● **YOUR ASSIGNMENT**:
If a line in the listing below includes the string "computer", pull it out.

##########

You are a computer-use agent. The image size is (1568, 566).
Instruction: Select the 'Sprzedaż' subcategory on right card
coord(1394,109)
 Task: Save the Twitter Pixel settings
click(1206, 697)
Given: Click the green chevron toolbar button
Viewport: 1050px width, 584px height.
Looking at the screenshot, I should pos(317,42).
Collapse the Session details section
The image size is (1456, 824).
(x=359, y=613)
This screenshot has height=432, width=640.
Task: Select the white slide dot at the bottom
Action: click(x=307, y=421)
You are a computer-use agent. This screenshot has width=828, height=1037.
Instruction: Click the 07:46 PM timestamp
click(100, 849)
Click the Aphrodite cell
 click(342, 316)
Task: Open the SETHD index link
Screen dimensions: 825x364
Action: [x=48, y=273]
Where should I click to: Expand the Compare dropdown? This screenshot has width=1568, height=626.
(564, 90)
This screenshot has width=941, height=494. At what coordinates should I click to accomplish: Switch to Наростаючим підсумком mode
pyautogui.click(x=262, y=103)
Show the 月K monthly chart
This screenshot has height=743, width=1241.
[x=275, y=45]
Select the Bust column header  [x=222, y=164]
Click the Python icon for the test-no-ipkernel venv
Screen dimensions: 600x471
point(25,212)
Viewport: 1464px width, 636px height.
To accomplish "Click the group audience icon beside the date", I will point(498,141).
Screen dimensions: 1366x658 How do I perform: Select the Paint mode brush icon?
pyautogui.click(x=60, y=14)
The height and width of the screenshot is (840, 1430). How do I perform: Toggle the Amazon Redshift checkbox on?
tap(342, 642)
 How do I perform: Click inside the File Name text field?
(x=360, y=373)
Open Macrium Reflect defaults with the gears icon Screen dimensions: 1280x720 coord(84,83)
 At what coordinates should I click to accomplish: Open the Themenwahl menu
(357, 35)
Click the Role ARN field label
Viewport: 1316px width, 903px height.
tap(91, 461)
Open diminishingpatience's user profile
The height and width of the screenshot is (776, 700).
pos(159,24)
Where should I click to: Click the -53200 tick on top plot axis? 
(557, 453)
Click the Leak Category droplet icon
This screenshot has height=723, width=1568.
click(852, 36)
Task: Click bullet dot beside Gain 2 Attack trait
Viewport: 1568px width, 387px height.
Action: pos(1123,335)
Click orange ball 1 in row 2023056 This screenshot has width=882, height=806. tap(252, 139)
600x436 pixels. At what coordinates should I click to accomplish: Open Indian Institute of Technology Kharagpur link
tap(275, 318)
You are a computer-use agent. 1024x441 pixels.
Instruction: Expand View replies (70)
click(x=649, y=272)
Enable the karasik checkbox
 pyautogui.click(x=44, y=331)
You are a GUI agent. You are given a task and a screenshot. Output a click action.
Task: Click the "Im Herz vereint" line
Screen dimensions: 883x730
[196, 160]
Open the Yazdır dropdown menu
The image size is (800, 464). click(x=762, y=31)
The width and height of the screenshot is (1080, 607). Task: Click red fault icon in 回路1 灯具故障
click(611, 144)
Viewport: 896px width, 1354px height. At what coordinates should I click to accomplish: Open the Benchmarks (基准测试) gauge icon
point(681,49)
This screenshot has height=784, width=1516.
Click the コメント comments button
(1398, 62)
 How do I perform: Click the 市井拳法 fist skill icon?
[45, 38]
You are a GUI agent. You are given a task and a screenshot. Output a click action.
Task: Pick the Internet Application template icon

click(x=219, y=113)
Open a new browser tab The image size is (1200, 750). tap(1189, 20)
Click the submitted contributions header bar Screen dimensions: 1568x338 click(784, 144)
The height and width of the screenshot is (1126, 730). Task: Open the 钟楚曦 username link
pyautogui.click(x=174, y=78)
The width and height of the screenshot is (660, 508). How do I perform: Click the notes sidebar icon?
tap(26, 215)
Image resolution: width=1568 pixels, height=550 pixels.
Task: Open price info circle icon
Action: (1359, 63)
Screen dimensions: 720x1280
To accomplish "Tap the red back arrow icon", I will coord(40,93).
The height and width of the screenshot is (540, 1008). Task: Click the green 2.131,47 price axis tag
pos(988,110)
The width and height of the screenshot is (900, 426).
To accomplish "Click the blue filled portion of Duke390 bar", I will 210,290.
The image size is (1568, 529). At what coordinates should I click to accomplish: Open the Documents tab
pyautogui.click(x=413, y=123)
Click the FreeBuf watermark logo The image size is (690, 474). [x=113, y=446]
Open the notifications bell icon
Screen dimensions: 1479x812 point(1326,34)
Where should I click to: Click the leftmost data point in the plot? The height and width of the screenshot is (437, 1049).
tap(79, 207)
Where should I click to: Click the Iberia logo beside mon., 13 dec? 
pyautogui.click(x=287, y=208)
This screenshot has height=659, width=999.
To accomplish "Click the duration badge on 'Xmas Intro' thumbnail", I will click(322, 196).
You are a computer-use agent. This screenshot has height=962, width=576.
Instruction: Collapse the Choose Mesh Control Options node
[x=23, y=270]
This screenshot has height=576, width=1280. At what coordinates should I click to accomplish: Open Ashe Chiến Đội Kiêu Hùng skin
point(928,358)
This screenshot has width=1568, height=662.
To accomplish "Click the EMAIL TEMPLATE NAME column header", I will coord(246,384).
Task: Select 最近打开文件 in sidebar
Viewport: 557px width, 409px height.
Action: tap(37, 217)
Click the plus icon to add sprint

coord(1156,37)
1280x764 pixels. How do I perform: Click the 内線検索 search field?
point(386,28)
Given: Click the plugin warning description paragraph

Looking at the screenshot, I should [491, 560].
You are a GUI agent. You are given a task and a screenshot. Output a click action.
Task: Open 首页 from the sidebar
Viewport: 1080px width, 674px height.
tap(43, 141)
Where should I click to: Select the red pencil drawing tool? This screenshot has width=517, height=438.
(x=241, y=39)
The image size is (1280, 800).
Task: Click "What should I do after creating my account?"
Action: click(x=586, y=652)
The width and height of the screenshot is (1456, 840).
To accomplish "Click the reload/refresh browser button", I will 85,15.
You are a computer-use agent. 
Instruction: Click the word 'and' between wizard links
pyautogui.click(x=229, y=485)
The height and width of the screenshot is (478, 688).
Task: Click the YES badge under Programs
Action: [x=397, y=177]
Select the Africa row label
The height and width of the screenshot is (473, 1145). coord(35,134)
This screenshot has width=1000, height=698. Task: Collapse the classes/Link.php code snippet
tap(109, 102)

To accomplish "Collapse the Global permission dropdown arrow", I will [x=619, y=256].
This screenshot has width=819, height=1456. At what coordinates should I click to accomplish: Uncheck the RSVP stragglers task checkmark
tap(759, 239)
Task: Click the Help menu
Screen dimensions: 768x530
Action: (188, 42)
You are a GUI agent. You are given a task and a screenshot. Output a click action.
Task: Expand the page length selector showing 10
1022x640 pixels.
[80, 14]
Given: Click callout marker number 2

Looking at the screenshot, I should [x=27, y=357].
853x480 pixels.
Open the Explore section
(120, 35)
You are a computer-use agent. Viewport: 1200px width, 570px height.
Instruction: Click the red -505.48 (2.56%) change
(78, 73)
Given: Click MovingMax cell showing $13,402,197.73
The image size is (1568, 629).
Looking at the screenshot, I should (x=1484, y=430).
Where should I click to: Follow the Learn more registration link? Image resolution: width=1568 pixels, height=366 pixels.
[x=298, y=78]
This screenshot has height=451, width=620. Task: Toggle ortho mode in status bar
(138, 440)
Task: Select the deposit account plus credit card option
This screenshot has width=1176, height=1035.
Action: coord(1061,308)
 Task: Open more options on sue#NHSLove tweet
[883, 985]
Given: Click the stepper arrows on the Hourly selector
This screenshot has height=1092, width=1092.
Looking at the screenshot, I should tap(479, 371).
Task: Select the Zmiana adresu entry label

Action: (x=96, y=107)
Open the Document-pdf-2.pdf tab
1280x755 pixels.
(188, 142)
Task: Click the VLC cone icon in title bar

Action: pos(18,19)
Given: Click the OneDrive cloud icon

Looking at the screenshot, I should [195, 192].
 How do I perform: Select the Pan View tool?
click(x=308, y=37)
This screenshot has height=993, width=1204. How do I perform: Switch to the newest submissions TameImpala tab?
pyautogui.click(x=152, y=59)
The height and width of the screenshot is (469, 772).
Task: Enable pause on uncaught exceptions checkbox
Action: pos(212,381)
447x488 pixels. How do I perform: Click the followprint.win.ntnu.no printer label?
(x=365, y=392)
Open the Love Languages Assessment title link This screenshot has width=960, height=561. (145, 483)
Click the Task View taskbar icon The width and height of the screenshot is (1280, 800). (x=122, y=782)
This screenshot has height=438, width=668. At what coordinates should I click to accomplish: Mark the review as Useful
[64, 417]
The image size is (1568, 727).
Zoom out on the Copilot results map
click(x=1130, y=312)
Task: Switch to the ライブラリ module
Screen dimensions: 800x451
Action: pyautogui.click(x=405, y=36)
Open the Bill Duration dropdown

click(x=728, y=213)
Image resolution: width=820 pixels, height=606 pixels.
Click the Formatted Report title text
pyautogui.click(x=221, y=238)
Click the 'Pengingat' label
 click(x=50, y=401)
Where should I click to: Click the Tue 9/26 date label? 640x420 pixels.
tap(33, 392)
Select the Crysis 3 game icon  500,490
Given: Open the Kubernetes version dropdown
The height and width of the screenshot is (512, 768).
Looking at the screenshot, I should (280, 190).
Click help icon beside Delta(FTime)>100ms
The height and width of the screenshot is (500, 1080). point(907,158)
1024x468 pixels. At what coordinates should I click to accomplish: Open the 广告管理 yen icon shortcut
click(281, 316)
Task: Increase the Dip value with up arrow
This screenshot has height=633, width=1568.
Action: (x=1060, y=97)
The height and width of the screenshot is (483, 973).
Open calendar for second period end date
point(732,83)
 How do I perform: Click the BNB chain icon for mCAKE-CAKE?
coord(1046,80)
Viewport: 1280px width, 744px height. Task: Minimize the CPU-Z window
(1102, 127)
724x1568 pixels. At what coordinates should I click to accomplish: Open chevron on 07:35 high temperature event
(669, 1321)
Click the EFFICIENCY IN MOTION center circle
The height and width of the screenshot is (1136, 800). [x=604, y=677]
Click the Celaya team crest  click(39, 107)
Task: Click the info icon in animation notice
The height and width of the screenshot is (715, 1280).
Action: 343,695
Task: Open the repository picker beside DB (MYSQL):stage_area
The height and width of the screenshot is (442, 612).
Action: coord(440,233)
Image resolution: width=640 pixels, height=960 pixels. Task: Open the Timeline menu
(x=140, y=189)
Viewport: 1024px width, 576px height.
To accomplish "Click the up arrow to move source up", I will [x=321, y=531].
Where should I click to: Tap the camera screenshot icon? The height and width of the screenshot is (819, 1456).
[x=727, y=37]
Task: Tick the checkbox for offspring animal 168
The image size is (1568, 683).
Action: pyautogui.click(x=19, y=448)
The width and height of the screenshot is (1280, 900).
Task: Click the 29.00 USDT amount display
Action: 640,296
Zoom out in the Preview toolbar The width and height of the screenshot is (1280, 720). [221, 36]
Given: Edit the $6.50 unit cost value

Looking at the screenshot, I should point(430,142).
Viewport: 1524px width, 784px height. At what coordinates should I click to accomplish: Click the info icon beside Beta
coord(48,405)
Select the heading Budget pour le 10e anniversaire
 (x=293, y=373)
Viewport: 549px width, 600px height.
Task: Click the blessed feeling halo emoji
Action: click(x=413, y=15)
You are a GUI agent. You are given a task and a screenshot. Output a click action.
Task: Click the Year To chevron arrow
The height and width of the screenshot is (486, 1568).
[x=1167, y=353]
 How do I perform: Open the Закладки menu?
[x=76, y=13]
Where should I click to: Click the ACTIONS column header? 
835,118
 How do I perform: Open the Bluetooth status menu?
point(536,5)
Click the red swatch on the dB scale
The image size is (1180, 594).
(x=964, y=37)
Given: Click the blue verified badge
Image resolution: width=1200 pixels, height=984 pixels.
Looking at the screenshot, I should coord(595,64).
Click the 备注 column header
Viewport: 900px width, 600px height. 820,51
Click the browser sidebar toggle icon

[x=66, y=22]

##########

● **ANSWER TO THE PROBLEM**:
You are a computer-use agent. The image size is (1568, 566).
You are a computer-use agent. This screenshot has width=828, height=1037.
You are a computer-use agent. 1024x441 pixels.
You are a computer-use agent. This screenshot has height=962, width=576.
You are a computer-use agent. 
You are a computer-use agent. Viewport: 1200px width, 570px height.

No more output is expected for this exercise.